Is your stockpile protected?
Stockpiling material on construction sites is almost always needed at some point during the life of a project, so proper planning is needed to ensure that adequate best management practices (BMPs) are in place to prevent stockpiled material from polluting storm water.
When choosing the type of protection for sediment or soil stockpiles, the following should be taken into consideration:
- type of material being stockpiled;
- distance to natural buffers;
- proximity to concentrated storm water flows;
- installation requirements; and
- maintenance requirements.
BMPs for protecting stockpiles include adequate cover or temporary stabilization as well as temporary sediment perimeter controls at the base of the stockpile. Plastic, geotextile, erosion control blankets, or temporary seed are often used to cover stockpiles. Temporary sediment perimeter controls, including silt fence, filters socks, or fiber rolls, may be placed a short distance from the base of the stockpile.

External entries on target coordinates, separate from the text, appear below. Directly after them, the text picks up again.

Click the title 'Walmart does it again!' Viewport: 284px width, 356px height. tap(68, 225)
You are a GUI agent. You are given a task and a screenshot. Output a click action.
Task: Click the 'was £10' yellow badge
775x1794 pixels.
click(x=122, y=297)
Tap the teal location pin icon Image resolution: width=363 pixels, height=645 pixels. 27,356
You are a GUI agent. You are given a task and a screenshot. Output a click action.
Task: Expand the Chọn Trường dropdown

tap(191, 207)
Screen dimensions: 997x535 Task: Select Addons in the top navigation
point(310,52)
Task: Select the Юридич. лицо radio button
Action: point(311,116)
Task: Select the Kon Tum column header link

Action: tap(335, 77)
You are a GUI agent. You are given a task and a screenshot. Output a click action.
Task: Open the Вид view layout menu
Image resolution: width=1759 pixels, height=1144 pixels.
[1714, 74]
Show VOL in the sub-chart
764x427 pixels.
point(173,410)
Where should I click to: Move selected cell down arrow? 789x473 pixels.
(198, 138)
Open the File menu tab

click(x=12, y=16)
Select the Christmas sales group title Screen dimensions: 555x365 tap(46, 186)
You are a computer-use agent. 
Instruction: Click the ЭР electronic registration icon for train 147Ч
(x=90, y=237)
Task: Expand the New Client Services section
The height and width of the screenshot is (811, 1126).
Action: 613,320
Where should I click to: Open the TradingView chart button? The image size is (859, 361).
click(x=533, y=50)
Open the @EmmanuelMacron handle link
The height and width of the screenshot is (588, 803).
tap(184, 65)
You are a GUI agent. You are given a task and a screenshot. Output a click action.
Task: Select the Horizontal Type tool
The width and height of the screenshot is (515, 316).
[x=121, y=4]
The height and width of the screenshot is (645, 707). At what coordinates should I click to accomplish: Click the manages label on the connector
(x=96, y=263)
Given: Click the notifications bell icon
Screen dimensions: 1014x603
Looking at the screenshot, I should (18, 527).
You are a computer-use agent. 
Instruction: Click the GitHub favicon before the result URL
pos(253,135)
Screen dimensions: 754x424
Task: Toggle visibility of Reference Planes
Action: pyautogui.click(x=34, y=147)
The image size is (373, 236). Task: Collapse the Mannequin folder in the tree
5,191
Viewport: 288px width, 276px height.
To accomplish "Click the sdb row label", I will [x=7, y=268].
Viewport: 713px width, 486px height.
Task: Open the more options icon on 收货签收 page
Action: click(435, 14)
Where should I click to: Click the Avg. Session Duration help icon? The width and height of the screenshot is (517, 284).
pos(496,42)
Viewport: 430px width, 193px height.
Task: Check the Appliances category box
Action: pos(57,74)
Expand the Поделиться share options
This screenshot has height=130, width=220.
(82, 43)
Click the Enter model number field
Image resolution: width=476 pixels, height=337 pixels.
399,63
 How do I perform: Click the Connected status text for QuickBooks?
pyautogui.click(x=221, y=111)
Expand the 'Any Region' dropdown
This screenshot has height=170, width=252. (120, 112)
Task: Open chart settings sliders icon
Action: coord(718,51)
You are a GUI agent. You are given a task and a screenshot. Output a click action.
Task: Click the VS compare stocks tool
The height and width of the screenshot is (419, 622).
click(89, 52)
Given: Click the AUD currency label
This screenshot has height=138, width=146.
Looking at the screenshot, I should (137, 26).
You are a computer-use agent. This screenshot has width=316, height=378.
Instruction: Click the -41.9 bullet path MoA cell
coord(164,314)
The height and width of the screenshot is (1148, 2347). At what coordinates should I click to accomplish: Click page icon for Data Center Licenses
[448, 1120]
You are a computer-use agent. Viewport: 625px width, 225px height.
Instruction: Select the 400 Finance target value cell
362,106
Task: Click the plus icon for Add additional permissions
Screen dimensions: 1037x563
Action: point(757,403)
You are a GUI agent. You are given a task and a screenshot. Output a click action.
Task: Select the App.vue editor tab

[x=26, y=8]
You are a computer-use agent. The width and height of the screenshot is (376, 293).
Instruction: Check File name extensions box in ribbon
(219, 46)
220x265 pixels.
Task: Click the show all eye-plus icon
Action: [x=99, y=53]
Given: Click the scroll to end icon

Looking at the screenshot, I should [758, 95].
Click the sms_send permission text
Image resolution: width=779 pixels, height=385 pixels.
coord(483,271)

Maintaining a short distance from the base of the stockpile to the perimeter control is important as it allows water to pond, if needed.
Maintenance of BMPs for stockpile protection includes replacing or repairing covers and perimeter controls and re-applying temporary stabilization, when needed.
Always check the regulatory requirements for managing and protecting material that may need to be stockpiled on a project, including both City and State permits. Additionally, it is important for projects with site specific best management practice plans or storm water pollution prevention plans to address the protection of stockpiled material in the plans and to implement the plan onsite.
Adequate protection of stockpiled materials helps to protect our valuable marine environment and ensures that the project stays in compliance.